[WRITTEN REQUEST] Write out every line of the records below as a numbered list, omitting blank lines and leaving out the pictures.

Data items
▼▼▼

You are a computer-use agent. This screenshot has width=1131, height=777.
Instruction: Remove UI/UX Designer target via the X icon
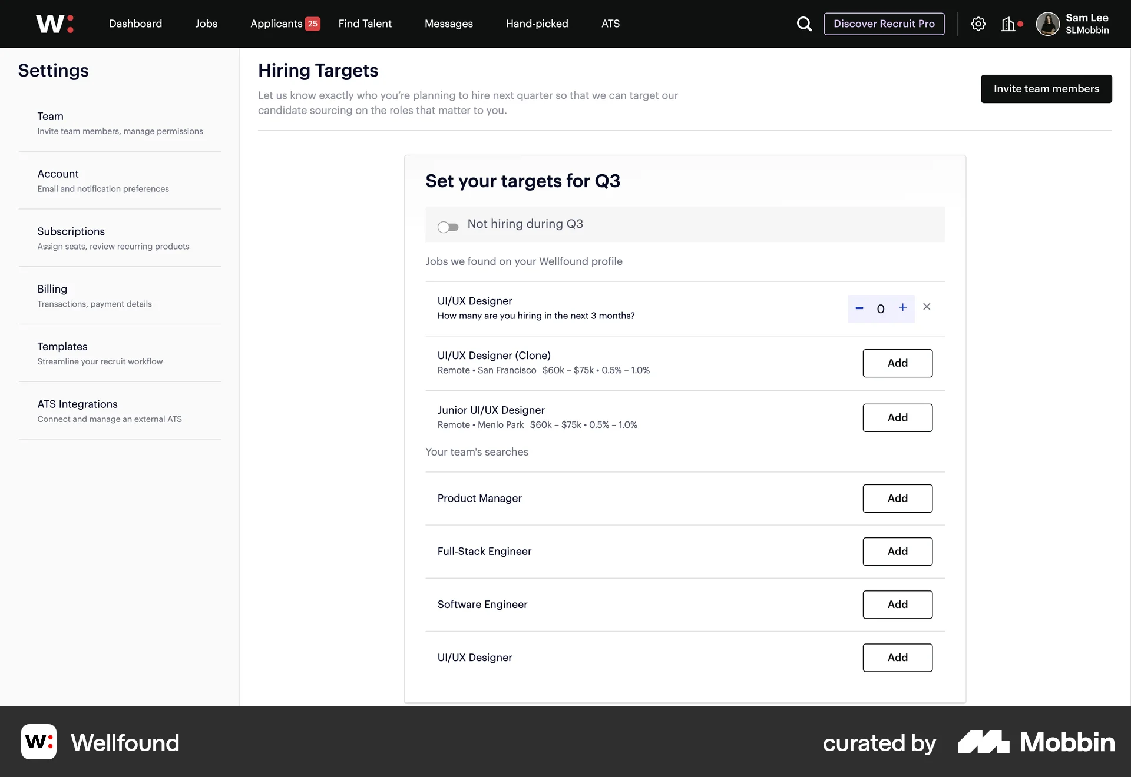click(x=927, y=307)
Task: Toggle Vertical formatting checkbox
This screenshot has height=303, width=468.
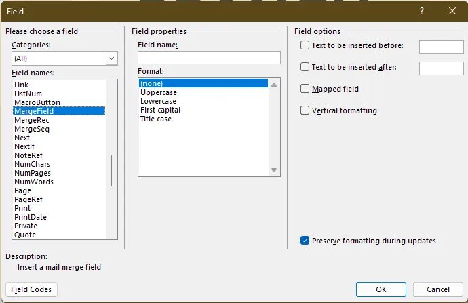Action: pyautogui.click(x=305, y=110)
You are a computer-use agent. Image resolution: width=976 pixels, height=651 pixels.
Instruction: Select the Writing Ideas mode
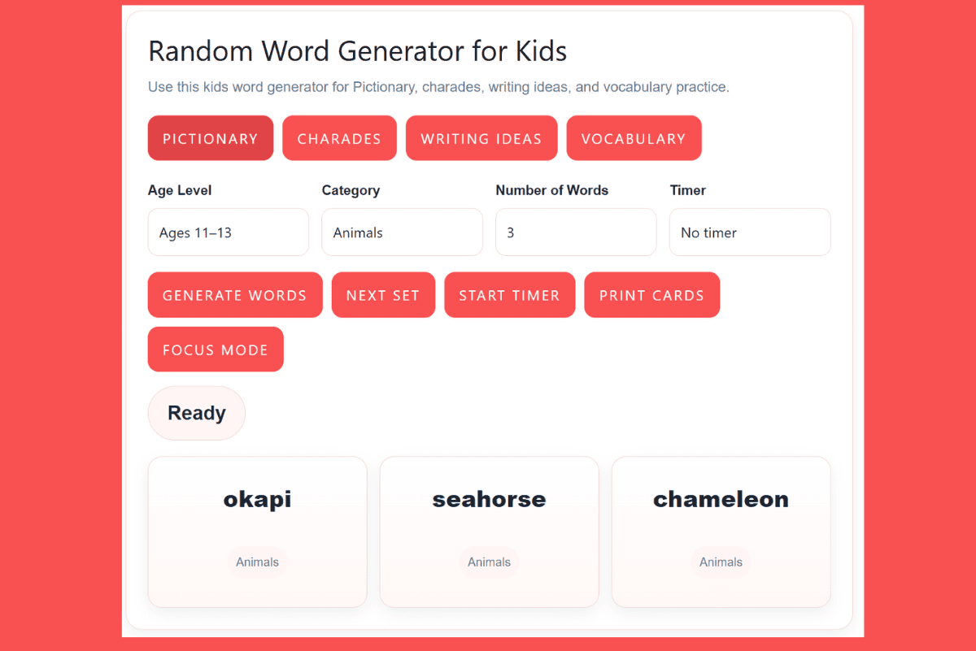[481, 138]
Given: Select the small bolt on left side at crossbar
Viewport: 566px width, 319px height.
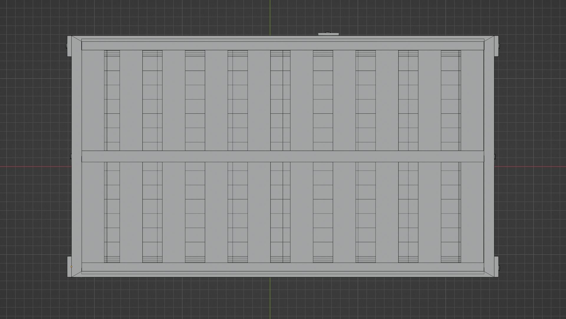Looking at the screenshot, I should coord(71,156).
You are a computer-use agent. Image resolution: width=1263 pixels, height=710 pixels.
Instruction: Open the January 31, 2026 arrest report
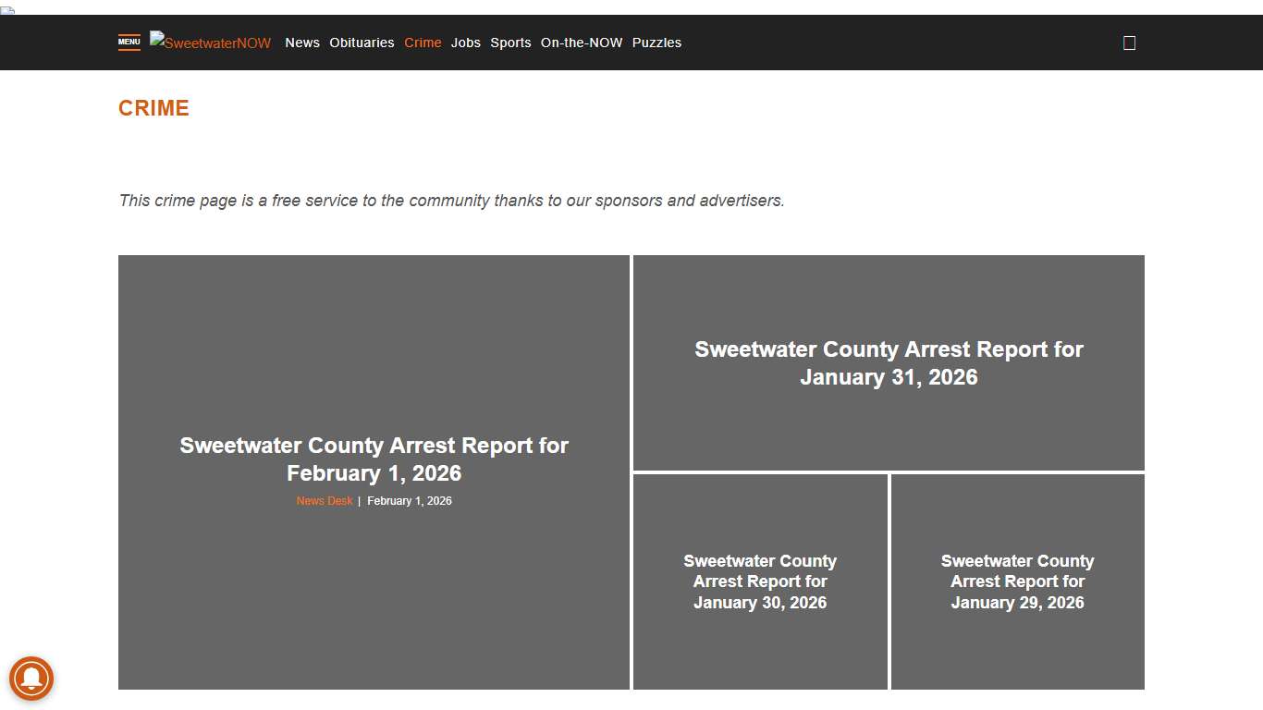(x=889, y=362)
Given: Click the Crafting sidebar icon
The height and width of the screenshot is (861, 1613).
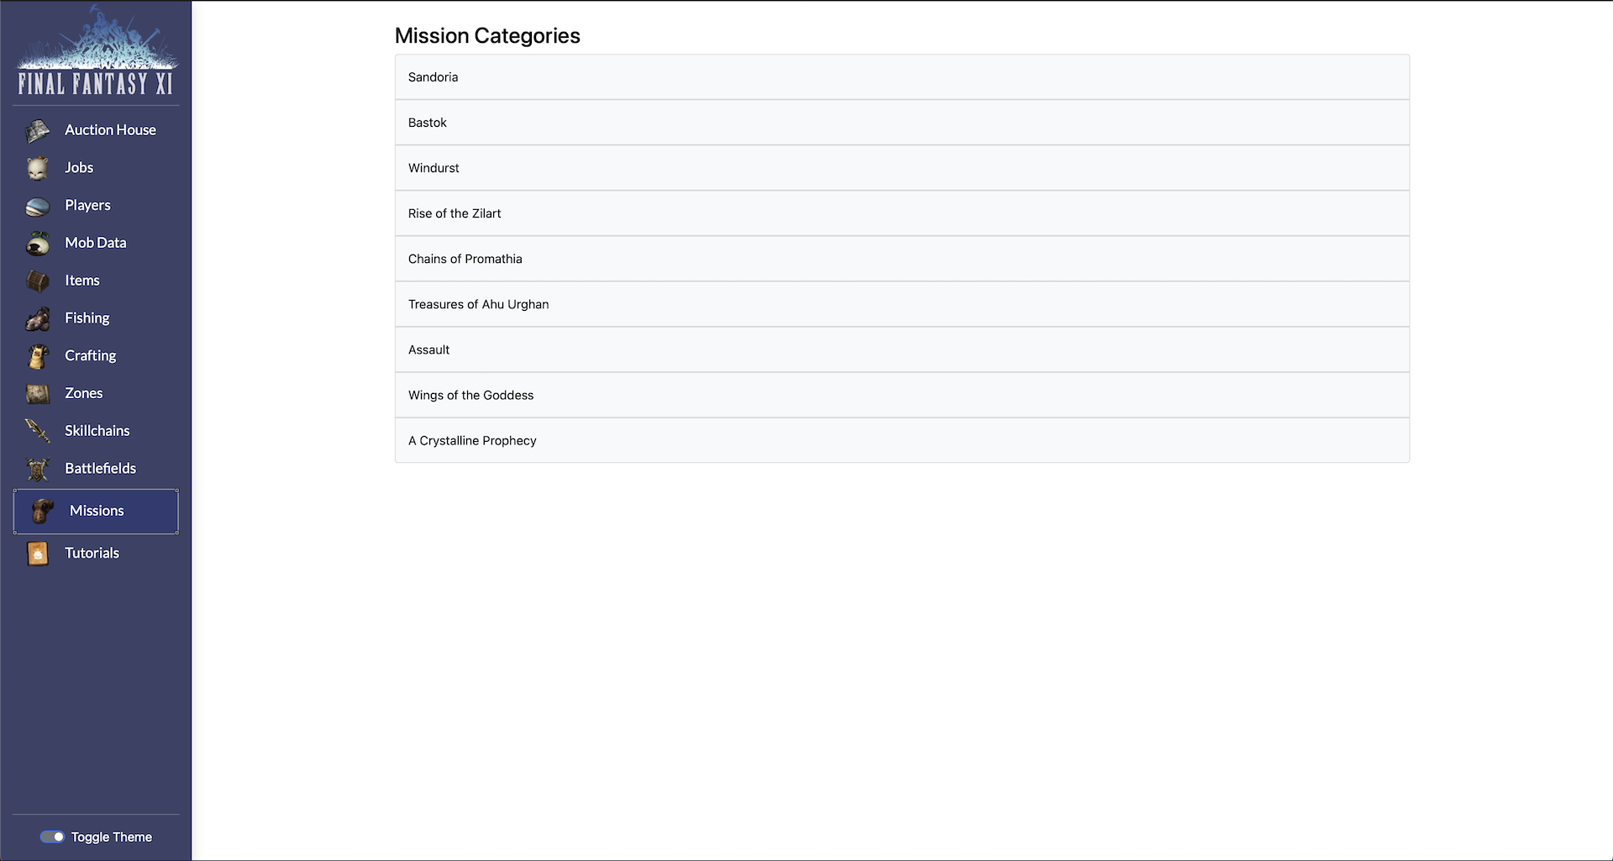Looking at the screenshot, I should click(x=38, y=356).
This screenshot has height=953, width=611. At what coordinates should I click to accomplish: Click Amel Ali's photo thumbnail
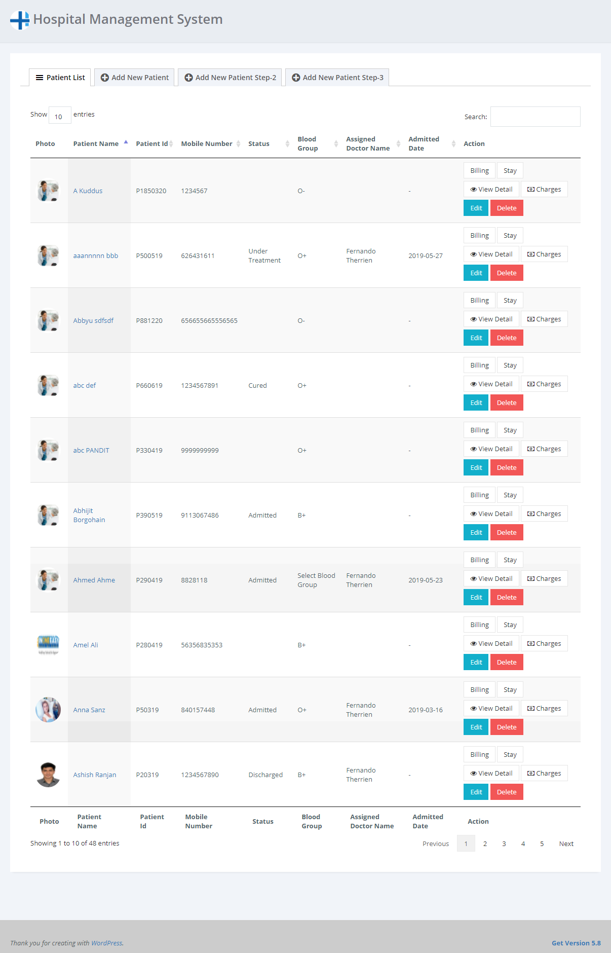[48, 645]
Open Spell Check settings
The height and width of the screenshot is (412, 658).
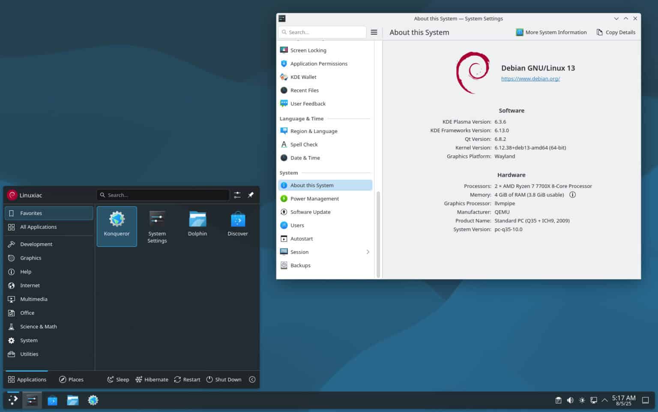tap(304, 144)
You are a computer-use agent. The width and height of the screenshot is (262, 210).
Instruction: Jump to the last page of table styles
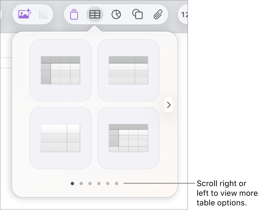(116, 184)
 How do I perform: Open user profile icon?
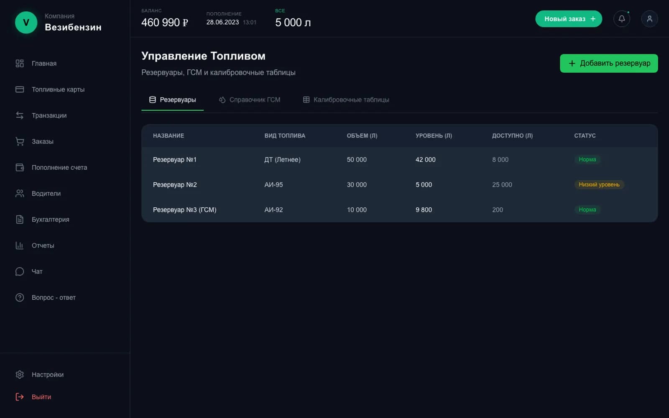649,19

▲▲▲

[CORRECT RESULT]
1. You are a computer-use agent. This screenshot has width=1131, height=777.
2. Instruction: Remove UI/UX Designer target via the X icon
3. click(x=927, y=307)
4. Task: Toggle Vertical formatting checkbox
5. This screenshot has height=303, width=468.
6. Action: pyautogui.click(x=305, y=110)
7. You are a computer-use agent. Image resolution: width=976 pixels, height=651 pixels.
8. Instruction: Select the Writing Ideas mode
9. [481, 138]
10. Given: Select the small bolt on left side at crossbar
11. Viewport: 566px width, 319px height.
12. Looking at the screenshot, I should coord(71,156).
13. You are a computer-use agent. Image resolution: width=1263 pixels, height=710 pixels.
14. Instruction: Open the January 31, 2026 arrest report
15. (x=889, y=362)
16. Given: Click the Crafting sidebar icon
17. The height and width of the screenshot is (861, 1613).
18. Looking at the screenshot, I should click(x=38, y=356).
19. This screenshot has height=953, width=611. At what coordinates should I click to accomplish: Click Amel Ali's photo thumbnail
20. [48, 645]
21. Open Spell Check settings
22. The height and width of the screenshot is (412, 658).
23. tap(304, 144)
24. You are a computer-use agent. The width and height of the screenshot is (262, 210).
25. Instruction: Jump to the last page of table styles
26. (116, 184)
27.  How do I perform: Open user profile icon?
28. 649,19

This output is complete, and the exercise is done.